新潟水俣病50年で催し
公式確認から50年が経過した新潟水俣病について、ダンスなどを通じて、より多くの人に関心を持ってほしいという催しが新潟市で開かれました。
この催しは新潟水俣病は公式確認から50年が経過するも、いまだ解決に至っていないなか、より多くの人に関心を持ってほしいと、県と新潟市が開いたもので、市民らおよそ300人が参加しました。
はじめに水俣病を学んでいる新潟医療福祉大学の学生15人が水俣病に関連した創作ダンスを披露しました。

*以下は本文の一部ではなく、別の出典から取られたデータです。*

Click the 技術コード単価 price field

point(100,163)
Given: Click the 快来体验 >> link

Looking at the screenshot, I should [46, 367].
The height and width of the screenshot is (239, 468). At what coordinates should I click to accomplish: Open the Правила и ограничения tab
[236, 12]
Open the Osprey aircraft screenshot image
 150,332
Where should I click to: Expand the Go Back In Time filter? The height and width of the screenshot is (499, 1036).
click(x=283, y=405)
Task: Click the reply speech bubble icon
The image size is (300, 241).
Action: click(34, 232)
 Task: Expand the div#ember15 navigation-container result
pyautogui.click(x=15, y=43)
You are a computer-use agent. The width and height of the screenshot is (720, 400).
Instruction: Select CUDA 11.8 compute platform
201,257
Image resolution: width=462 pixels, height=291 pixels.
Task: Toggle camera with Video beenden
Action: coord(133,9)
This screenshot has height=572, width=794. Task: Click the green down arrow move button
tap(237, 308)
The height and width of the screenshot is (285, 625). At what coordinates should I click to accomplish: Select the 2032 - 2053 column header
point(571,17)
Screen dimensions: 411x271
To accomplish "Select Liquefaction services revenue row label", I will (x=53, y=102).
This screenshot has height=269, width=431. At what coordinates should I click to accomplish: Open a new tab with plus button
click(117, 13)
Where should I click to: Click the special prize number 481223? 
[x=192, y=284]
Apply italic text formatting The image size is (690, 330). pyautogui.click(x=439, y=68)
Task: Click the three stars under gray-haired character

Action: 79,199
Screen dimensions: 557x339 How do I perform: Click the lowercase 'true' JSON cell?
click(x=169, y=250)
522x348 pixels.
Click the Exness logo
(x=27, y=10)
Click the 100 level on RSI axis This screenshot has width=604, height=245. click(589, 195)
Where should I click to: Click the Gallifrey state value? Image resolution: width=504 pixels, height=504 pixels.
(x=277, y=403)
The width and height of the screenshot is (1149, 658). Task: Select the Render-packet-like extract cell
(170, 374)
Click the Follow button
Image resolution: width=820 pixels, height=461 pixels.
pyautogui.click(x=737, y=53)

ダンスでは、水俣病に立ち向かう、阿賀野川流域の人たちの強さなどを体いっぱいに使った踊りで表現し、見に来た人たちは、固唾を飲んで見ていました。
続いて、市民グループが汚染される前の阿賀野川を懐かしんだり、症状の苦しさを訴えたりする被害者の声を朗読や歌で表現しました。
また、語り部の活動をしている被害者3人と大学生たちによるトークが行われ被害者たちは「水俣病は遺伝する、伝染する」とか「補償目当てのニセ患者だ」などと言われ、
差別や偏見に苦しんできたことを話し、「1人でも多く、正しい知識を知ってほしい」などと訴えていました。
これに対し学生の1人からは、「自然を考えられる仕事に就いて公害について学び続けたい」などと話していました。
催しに来た70代の女性は「若い人が阿賀野川や水俣病の症状を一生懸命表現していて、本当にすばらしかったです」と話していました。